Implementation note (security):
A draft of the validation workflow uses peter-murray/issue-forms-body-parser@v4.1.0 for body parsing. Recommend inlining the parser (~30 lines inside actions/github-script) for the production version to avoid a third-party supply-chain dependency in a workflow that will hold the LFX_API_TOKEN secret. If we keep the third-party action, pin to a full commit SHA, not a tag.

4.3.1 Per-project per-term proposal quota

CNCF projects are currently capped at 4–5 program proposals per term
(subject to change in future terms). Today this is enforced by program-admin
attention; we can move it into validation:

  • Source of truth: a small config file in this repo, e.g.
    programs/lfx-mentorship/quotas.yml with a global default and per-project
    overrides:
    default_per_project_per_term: 5
    overrides:
      kubernetes: 8       # large project with many SIGs
      open-telemetry: 6
  • Check: on issues.opened / issues.edited, count open proposal issues
    with the same <CNCF Project> + <Term> labels. If count > quota, label
    over-quota and post a comment listing the existing proposals so the
    project can decide which to withdraw.
  • Override: an admin can remove the over-quota label manually after
    confirming the exception is intentional.
  • Tone: this should be a warning, not a hard block — the goal is to
    surface the situation, not to litigate it via a bot.

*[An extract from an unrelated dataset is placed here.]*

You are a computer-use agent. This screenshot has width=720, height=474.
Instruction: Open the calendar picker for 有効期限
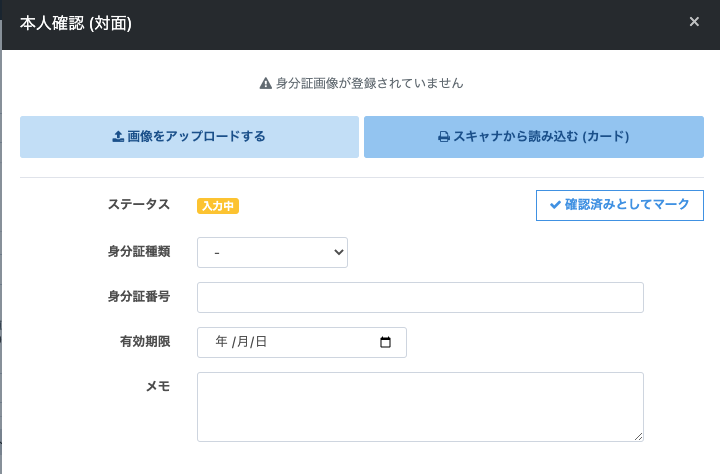[x=386, y=342]
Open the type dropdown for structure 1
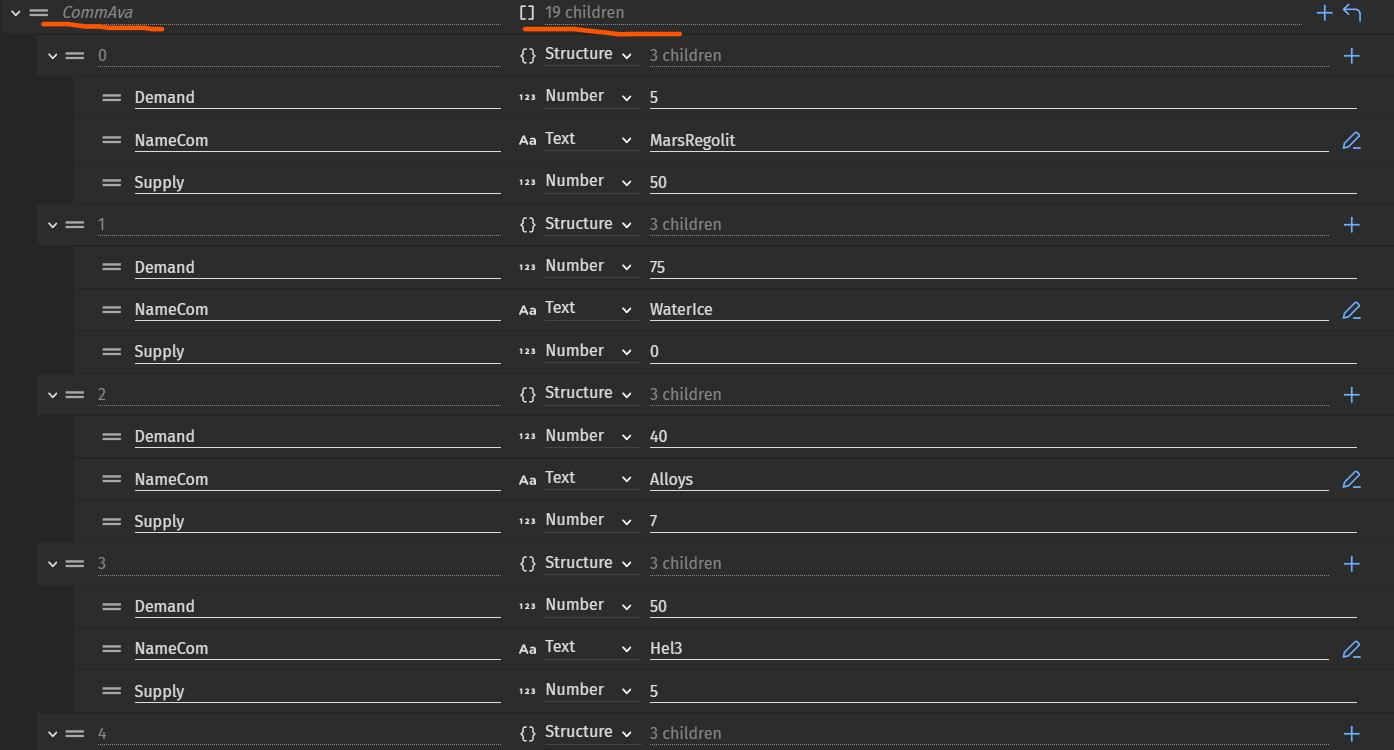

4.3.2 Maintainer / project approval verification

Each program needs at least one approval from a maintainer of the CNCF
project, or from an equivalent project-governance role for larger projects
(e.g., a Kubernetes SIG-ContribEx lead, or an OpenTelemetry SIG/Governance
Committee liaison).

Sources of truth (checked in order):

The approvals workflow uses a four-tier authorization chain. It checks
each tier in order and stops at the first match:

  1. .project maintainers — if the project's GitHub org has adopted the
    CNCF .project tooling,
    the workflow fetches {org}/.project/maintainers.yaml and checks the
    project-maintainers team members list. This is only attempted when the
    landscape sync has flagged has_dot_project: true for the project in
    projects.yml.

  2. cncf/foundation/project-maintainers.csv
    cncf/foundation/blob/main/project-maintainers.csv
    (columns: lifecycle stage, Project, Maintainer Name, Company, Github Name,
    OWNERS link). Parse rows scoped to the selected project; the Github Name
    column gives us the candidate approver list.

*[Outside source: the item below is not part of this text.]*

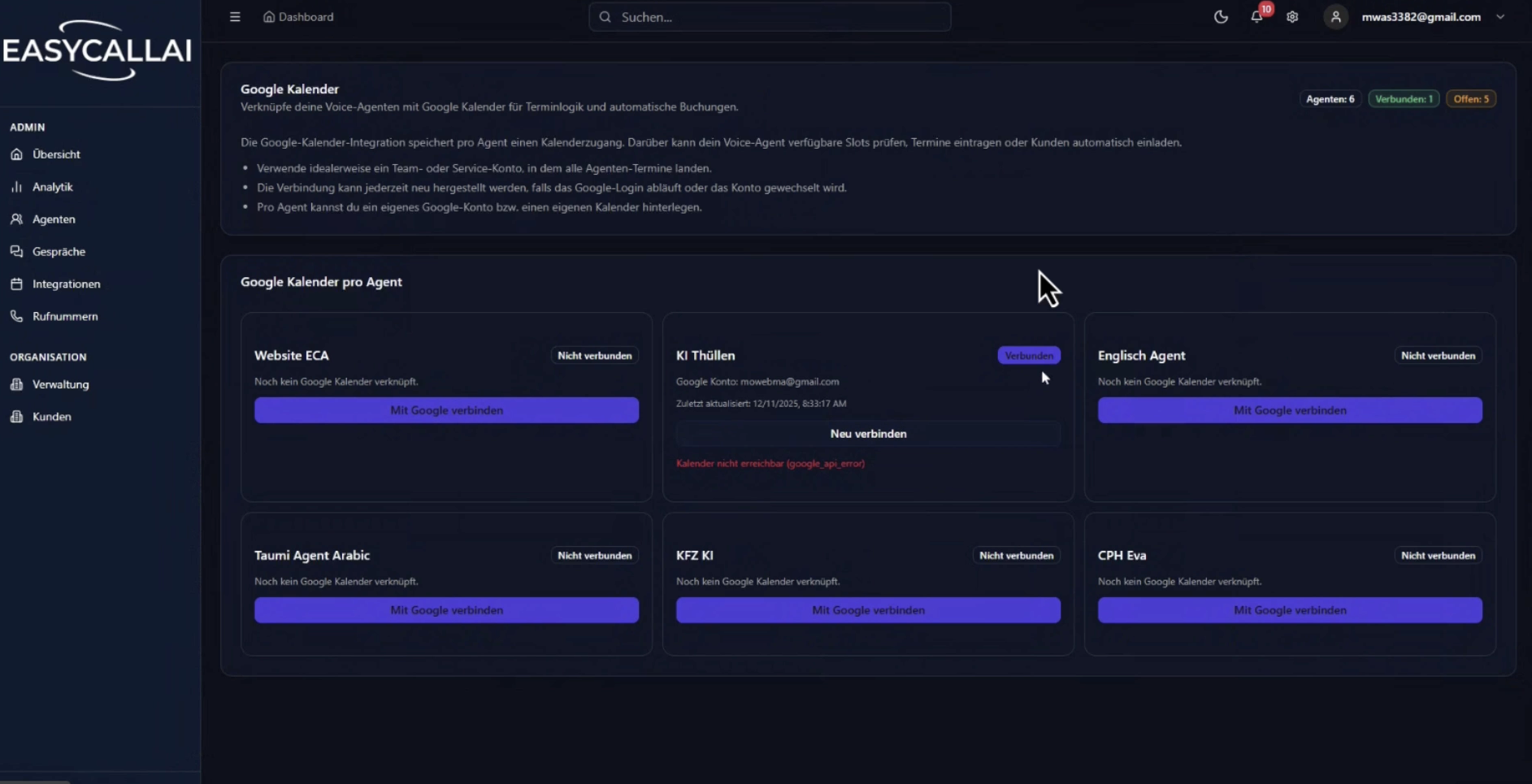This screenshot has height=784, width=1532.
Task: Click the user avatar icon
Action: click(1335, 17)
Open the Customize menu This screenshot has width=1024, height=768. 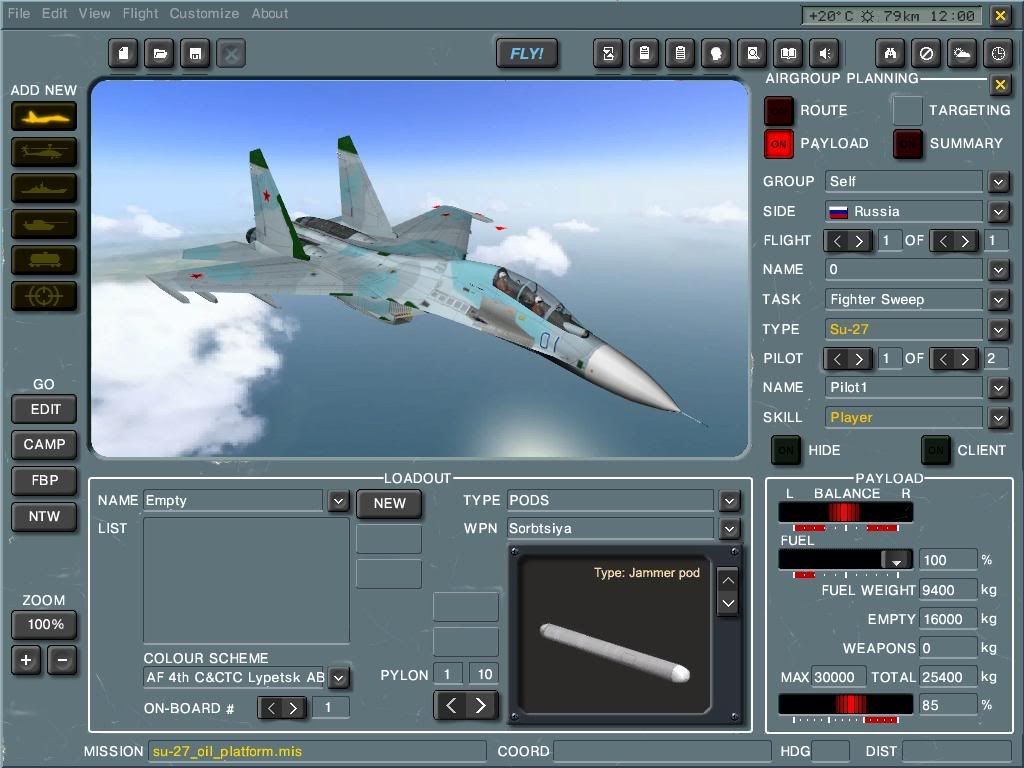[x=204, y=14]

  3. Per-project fallbacksprograms/lfx-mentorship/automation/approvers.yml:

    kubernetes:
      fallback_teams:
        - kubernetes/sig-contribex
    open-telemetry:
      fallback_teams:
        - open-telemetry/governance-committee
      fallback_handles:
        - maryliag    # GC liaison for mentorship
  4. Global approvers — also in approvers.yml. These handles can
    /approve for any project (useful for CNCF staff and cross-project
    liaisons):

    global_approvers:
      - nate-double-u
      - dkrook

Verification mechanism: a comment containing /approve (Prow-style)
from an authorized user. The workflow scans every line of the comment for
the command (so context text before the /approve is fine). Unauthorized
users who attempt /approve receive a reply explaining why it didn't work
and listing the recognized approver sources.

Workflow behavior:

  1. On issue_comment.created, the workflow detects /approve and checks
    the commenter against the four-tier auth chain above.
  2. If authorized, the workflow applies the Maintainer/Contribex Approved
    label and posts a confirmation comment.
  3. If unauthorized, the workflow replies explaining that the commenter isn't
    recognized as a maintainer for that project and lists the sources checked.
  4. The proposer's own /approve is permitted if they appear in any of the
    four tiers — maintainers often self-propose.

4.3.3 Mentor confirmation

Every mentor named on the proposal — primary plus any additional — needs to
confirm in writing that they're willing to mentor for this term. Today this
happens implicitly (mentor opens or co-authors the PR), or they 👍 or
approve the PR. With the issue-form flow, the proposer may not be one of
the mentors, so we need an explicit confirmation step.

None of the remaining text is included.